Bühne - Das Naturtheater Reutlingen startet mit dem Musical "Cabaret" fulminant in die neue Spielzeit


Ein tiefer Riss geht durch die Gesellschaft

VON CHRISTOPH B. STRÖHLE

 

Als eindringliche Mahnung gegen Fremdenfeindlichkeit und Antisemitismus hat Regisseurin Susanne Heydenreich am Naturtheater Reutlingen das Musical "Cabaret" inszeniert. Rainer Kurze, der erste Vorsitzende des Theatervereins, der im Stück einen fanatischen Nazi spielt, erklärte am Samstag nach der Premiere, dass es mitunter zwar schwer bekömmlich, aber auch notwendig sei, "zurückzudenken, dass das, was war, nicht wiederkommt".

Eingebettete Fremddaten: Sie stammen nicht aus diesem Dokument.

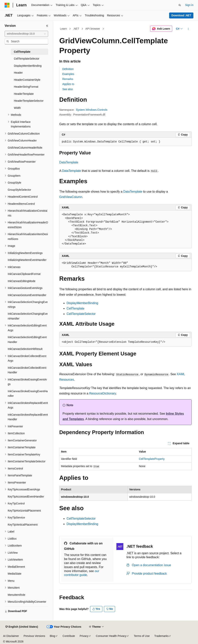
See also (68, 89)
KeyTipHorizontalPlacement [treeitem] (24, 510)
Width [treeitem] (17, 108)
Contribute (69, 636)
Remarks (68, 79)
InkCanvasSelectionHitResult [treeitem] (25, 349)
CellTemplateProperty (152, 459)
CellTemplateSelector (81, 314)
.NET (76, 28)
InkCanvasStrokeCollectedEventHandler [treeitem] (27, 370)
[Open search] (180, 5)
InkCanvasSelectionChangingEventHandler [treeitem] (28, 316)
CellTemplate (75, 308)
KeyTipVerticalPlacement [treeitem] (23, 524)
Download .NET (181, 15)
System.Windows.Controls (92, 110)
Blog (53, 636)
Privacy (84, 636)
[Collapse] (47, 26)
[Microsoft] (7, 5)
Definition (68, 69)
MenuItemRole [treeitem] (17, 595)
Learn (64, 28)
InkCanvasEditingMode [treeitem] (22, 281)
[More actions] (188, 29)
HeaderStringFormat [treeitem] (26, 87)
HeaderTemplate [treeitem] (24, 94)
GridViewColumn (71, 197)
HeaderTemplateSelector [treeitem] (29, 101)
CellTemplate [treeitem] (22, 52)
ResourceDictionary (103, 393)
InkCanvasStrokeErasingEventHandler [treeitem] (28, 394)
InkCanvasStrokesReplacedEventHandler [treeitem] (28, 417)
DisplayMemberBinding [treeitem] (28, 66)
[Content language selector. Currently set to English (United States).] (22, 627)
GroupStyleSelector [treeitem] (19, 190)
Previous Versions (34, 636)
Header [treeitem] (18, 73)
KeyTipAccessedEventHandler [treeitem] (26, 496)
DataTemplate (69, 162)
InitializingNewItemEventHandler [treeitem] (27, 260)
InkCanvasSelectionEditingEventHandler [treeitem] (27, 340)
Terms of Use (141, 636)
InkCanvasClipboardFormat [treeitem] (24, 274)
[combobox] (26, 34)
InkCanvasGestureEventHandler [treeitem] (27, 295)
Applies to (68, 84)
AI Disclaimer (11, 636)
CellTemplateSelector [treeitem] (27, 58)
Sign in (189, 5)
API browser (93, 28)
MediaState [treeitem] (15, 574)
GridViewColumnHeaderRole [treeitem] (25, 148)
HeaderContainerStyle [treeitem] (27, 80)
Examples (68, 74)
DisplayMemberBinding (82, 303)
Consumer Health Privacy (111, 636)
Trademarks (161, 636)
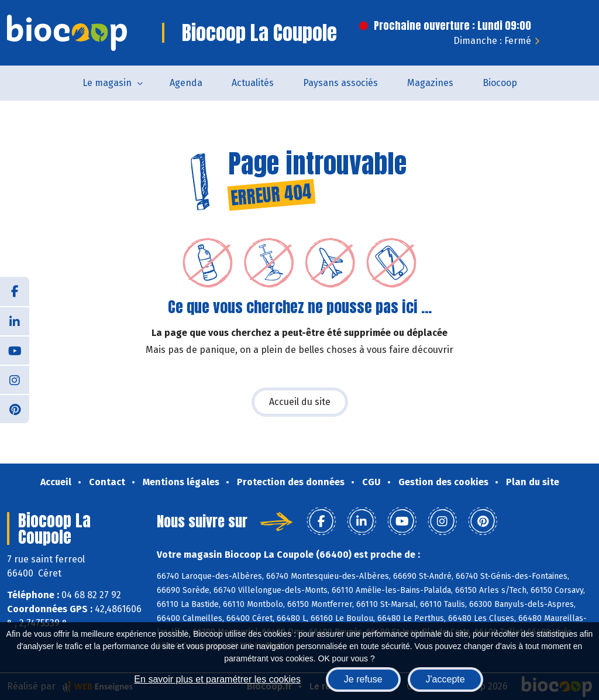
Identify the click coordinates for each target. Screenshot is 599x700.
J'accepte (445, 679)
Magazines (430, 83)
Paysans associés (340, 83)
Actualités (253, 83)
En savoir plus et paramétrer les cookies (217, 679)
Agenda (186, 83)
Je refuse (363, 679)
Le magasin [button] (107, 83)
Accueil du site (300, 402)
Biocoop (500, 83)
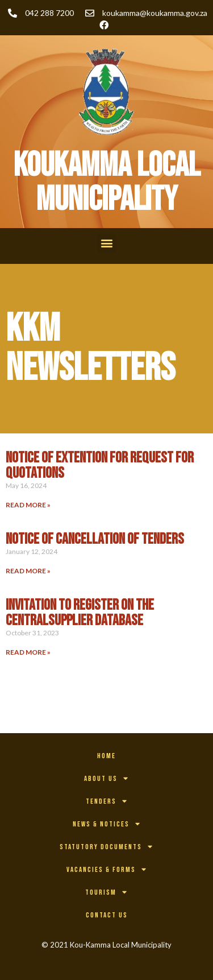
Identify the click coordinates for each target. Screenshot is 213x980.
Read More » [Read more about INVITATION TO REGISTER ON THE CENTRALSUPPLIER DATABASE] (28, 652)
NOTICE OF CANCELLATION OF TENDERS (95, 539)
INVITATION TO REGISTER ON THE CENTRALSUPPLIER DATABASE (80, 613)
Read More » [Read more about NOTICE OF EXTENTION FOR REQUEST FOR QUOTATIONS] (28, 505)
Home (106, 756)
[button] (106, 243)
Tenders (107, 801)
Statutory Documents (106, 846)
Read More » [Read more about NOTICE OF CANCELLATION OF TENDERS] (28, 570)
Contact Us (107, 915)
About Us (106, 778)
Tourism (106, 892)
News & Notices (107, 824)
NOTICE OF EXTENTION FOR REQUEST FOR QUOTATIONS (99, 465)
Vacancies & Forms (107, 869)
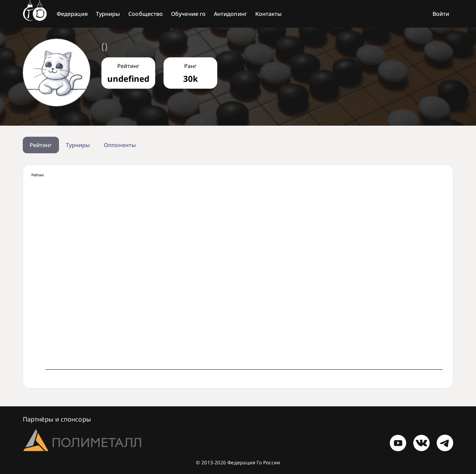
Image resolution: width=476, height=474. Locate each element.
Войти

Drei Stunden lang – die allerdings wie im Flug vergingen – hatte das Ensemble auf der Wasenwald-Bühne eine bewegende Vorstellung gegeben. Bei nicht ganz sommerlichem, aber solidem Wetter klappte auf wie hinter der Bühne nahezu alles wie am Schnürchen.

 

Die Kulisse einer verruchten Nachtbar, des Kit Kat Klubs (Bühnenbild Timm Czarnotta), erfüllten die zwei Dutzend Darsteller ebenso mit Leben wie den heraufziehenden Nationalsozialismus im Berlin der 1930er-Jahre und seine Folgen. Vor 50 Jahren am New Yorker Broadway uraufgeführt, beeindruckt das Musical auch heute noch mit seiner klaren politischen Aussage und grandiosen Songs wie "Money Makes The World Go Around", "If You Could See Her Through My Eyes" und "Mein lieber Herr".

 

Die Musik kommt vom Band, die Darsteller aber singen, wie man das vom Naturtheater gewohnt ist, live auf der Bühne. Und wie! Was der musikalische Leiter Alexander Reuter und das Ensemble erarbeitet haben, sorgt für sinnliches Vergnügen. Und Gänsehautmomente.

 

Sascha Diener führt als Conférencier mit einer Mischung aus clownesker Übertreibung und stummem Ernst durch den Abend. Hinter der auf Show getrimmten Fassade bleibt er immer Menschen-Darsteller. Und begeistert mit seinem Gesang. Viele der bekannten Nummern singt er, solo oder im Ensemble.

 

Stark spielen und singen auch die übrigen Darsteller, allen voran Carolin Olbricht und Holger Schlosser, die als Sally Bowles und Clifford Bradshaw ein unkonventionelles Liebespaar abgeben. Sally tritt im Kit Kat Klub auf, wo jeden Abend ein dekadentes, erotisches Nummernkabarett über die Bühne geht. Der angehende Schriftsteller Clifford lernt sie dort kennen und ist einigermaßen überrascht, als sie anderntags, nachdem sie ihren Job verloren hat, mit Sack und Pack bei ihm einzieht.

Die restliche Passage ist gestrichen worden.